## Work required
What lines of the data below hold "Dùng"? Show them.

Saved entries
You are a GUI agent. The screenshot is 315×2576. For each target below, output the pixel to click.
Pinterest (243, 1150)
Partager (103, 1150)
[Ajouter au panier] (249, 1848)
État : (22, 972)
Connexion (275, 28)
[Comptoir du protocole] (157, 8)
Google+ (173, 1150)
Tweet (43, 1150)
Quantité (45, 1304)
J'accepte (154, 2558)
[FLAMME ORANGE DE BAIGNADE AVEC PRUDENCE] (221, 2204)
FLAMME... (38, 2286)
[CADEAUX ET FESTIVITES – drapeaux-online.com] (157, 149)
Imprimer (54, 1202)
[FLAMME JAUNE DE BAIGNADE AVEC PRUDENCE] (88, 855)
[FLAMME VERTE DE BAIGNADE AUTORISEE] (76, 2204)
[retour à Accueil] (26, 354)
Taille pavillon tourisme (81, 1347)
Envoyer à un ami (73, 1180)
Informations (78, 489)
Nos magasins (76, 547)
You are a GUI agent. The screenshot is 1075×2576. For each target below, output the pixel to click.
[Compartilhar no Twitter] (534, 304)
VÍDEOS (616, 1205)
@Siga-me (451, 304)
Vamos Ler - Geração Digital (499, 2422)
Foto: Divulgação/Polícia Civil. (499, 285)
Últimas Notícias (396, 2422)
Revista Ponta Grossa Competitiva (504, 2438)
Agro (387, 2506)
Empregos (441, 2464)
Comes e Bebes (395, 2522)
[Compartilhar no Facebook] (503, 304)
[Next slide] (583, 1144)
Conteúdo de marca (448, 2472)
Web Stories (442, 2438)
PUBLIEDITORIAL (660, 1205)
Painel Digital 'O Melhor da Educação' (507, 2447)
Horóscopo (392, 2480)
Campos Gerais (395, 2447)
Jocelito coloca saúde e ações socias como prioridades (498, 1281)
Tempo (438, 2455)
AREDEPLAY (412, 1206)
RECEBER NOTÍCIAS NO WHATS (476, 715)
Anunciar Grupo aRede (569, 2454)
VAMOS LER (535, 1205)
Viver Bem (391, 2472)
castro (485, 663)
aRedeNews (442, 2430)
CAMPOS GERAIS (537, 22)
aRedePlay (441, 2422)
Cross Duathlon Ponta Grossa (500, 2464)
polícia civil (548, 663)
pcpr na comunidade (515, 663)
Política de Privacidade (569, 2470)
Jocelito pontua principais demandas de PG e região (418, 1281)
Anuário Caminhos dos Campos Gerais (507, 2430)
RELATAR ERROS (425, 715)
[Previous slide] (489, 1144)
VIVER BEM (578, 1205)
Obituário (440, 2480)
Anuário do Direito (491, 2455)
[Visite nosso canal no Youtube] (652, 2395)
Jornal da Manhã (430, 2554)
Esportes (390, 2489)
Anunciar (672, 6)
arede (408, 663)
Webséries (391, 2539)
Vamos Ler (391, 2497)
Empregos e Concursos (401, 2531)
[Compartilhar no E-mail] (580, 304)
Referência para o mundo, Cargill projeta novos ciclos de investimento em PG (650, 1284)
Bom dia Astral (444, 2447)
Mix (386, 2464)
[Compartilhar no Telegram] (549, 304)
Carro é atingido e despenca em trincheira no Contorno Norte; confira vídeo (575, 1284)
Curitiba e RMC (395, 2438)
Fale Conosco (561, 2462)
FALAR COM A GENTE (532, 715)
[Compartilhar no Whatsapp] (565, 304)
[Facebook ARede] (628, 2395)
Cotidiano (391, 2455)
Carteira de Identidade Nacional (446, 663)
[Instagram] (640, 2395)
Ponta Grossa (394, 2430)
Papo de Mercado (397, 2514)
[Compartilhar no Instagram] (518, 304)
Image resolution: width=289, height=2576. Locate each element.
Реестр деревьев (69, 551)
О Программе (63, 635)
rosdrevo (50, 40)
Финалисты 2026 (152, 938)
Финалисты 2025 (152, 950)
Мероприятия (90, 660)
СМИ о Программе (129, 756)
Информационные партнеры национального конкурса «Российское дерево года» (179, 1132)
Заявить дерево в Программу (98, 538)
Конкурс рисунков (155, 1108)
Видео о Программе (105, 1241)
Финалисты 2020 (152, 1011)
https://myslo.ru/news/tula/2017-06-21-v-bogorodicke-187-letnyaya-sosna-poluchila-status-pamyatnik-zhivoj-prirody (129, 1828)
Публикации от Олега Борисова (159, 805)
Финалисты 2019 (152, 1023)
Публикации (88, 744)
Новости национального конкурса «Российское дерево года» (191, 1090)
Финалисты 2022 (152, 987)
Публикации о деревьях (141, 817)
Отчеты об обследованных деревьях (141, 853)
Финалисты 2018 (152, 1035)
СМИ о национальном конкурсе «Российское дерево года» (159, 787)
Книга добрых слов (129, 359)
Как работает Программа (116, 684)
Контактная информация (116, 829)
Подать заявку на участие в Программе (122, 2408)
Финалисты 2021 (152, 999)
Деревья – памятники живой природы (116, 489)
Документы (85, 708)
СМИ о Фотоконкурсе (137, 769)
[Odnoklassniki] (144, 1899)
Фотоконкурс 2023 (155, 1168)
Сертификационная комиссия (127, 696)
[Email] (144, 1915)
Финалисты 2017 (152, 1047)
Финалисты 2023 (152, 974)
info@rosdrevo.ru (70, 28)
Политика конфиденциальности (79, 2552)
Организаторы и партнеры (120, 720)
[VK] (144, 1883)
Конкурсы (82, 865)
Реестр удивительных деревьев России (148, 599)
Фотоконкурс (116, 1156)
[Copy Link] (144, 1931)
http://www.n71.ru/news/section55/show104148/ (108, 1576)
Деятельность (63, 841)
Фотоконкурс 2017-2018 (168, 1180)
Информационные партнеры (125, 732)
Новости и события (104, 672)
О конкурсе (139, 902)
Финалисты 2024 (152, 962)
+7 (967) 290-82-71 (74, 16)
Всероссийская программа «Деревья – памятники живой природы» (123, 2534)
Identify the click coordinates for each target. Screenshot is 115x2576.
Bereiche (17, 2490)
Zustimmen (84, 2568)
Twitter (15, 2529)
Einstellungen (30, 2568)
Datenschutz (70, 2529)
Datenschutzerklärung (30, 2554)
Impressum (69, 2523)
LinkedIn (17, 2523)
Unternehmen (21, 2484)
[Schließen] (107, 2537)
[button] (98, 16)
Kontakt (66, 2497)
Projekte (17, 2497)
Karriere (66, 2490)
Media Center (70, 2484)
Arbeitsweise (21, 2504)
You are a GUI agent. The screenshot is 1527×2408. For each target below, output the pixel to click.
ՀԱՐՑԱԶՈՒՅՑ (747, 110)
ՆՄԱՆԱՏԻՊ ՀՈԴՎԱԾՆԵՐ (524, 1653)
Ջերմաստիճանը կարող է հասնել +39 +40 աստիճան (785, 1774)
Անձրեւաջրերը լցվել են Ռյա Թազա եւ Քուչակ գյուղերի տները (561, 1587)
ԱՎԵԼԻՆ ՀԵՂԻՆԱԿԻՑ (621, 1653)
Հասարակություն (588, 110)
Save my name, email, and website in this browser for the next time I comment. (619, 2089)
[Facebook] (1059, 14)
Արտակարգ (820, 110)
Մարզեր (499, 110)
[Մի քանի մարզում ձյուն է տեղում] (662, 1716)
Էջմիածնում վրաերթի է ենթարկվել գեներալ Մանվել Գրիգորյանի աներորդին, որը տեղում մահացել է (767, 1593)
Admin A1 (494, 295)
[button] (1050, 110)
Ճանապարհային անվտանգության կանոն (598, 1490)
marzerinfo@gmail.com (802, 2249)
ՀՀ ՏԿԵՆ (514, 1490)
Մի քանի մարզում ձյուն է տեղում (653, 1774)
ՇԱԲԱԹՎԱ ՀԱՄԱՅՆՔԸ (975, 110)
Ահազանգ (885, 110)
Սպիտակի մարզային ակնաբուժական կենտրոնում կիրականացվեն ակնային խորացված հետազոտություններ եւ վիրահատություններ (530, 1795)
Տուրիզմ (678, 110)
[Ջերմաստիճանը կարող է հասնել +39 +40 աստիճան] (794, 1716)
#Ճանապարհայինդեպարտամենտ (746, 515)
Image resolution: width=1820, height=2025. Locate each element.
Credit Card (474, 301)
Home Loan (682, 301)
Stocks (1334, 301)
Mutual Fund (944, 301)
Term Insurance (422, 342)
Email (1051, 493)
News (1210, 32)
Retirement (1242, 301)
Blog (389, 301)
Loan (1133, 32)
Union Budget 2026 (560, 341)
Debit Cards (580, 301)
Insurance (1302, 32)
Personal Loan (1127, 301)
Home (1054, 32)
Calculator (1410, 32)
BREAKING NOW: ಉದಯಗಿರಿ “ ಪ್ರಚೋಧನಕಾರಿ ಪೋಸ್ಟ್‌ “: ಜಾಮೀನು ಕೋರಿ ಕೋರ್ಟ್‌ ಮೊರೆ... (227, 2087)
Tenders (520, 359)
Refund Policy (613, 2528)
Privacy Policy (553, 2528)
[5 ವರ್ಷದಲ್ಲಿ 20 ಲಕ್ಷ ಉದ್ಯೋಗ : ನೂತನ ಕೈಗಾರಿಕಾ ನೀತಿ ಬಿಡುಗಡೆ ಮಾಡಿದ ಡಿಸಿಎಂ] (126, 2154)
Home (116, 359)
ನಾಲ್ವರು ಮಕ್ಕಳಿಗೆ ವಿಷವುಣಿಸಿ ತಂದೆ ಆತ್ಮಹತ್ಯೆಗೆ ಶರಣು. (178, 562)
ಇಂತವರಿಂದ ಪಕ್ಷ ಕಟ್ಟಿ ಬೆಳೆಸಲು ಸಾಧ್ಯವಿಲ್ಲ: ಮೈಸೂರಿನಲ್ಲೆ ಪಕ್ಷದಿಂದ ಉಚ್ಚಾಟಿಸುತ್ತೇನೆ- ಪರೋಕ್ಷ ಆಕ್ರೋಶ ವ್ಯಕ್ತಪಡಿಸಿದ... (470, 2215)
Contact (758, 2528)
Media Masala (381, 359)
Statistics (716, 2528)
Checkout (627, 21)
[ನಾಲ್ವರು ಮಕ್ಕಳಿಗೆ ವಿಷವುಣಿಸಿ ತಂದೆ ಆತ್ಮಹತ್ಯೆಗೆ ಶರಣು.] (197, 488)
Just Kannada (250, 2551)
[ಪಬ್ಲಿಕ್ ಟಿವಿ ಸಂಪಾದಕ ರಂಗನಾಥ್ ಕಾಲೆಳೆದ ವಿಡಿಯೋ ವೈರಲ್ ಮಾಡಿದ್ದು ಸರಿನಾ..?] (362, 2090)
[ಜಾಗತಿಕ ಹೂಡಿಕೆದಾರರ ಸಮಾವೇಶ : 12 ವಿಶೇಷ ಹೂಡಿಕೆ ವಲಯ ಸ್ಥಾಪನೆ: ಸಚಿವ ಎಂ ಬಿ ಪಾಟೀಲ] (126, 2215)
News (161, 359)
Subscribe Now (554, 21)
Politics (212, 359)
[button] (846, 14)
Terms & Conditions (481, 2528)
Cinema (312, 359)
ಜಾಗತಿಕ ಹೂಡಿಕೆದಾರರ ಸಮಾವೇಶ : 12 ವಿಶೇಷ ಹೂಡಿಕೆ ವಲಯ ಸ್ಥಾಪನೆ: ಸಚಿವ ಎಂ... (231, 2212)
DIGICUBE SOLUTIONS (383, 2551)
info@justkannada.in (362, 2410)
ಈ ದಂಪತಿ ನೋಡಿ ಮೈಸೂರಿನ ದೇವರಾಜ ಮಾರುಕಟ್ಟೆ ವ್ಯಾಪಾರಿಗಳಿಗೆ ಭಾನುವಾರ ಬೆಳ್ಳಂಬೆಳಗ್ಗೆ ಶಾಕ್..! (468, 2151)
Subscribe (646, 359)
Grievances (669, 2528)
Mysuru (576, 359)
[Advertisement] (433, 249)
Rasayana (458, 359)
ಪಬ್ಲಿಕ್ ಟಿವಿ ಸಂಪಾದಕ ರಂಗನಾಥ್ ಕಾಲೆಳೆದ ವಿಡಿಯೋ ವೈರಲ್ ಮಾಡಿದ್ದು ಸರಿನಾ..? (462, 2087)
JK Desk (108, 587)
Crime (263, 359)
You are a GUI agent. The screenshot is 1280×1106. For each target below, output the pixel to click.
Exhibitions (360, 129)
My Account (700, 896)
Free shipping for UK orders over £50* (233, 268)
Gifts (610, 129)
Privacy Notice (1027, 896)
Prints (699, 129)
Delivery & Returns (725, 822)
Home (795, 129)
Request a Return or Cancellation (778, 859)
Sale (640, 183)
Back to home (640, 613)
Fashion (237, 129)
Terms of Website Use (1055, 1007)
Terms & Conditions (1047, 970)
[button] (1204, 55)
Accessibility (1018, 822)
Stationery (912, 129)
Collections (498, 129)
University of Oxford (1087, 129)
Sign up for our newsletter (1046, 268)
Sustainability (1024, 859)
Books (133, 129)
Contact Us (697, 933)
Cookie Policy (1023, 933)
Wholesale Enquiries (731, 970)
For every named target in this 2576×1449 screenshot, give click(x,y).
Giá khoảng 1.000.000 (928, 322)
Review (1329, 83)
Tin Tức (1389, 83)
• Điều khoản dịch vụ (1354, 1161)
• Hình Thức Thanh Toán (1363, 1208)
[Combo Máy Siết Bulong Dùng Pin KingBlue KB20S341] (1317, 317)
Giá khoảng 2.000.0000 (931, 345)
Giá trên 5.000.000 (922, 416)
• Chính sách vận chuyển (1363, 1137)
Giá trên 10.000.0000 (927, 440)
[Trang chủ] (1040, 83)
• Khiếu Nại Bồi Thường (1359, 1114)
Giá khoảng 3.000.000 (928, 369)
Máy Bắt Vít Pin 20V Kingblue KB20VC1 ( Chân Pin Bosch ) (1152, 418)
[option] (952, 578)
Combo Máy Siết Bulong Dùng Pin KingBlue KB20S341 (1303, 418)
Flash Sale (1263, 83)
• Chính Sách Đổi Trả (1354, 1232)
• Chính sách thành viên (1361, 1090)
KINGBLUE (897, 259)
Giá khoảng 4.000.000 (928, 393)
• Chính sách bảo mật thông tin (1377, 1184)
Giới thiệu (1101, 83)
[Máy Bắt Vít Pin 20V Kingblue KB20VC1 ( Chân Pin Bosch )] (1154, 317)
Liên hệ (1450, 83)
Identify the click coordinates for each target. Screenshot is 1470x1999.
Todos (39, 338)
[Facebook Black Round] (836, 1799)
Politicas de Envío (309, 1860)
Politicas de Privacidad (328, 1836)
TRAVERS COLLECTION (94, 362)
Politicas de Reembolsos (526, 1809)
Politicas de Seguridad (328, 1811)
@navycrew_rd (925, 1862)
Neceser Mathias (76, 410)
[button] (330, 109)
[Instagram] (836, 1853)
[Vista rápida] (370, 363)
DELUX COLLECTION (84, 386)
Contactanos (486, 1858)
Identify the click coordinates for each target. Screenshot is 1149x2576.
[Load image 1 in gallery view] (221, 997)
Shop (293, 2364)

## Result for this task
[Combo Máy Siết Bulong Dùng Pin KingBlue KB20S341] (1317, 317)
Combo Máy Siết Bulong Dùng Pin KingBlue KB20S341 (1303, 418)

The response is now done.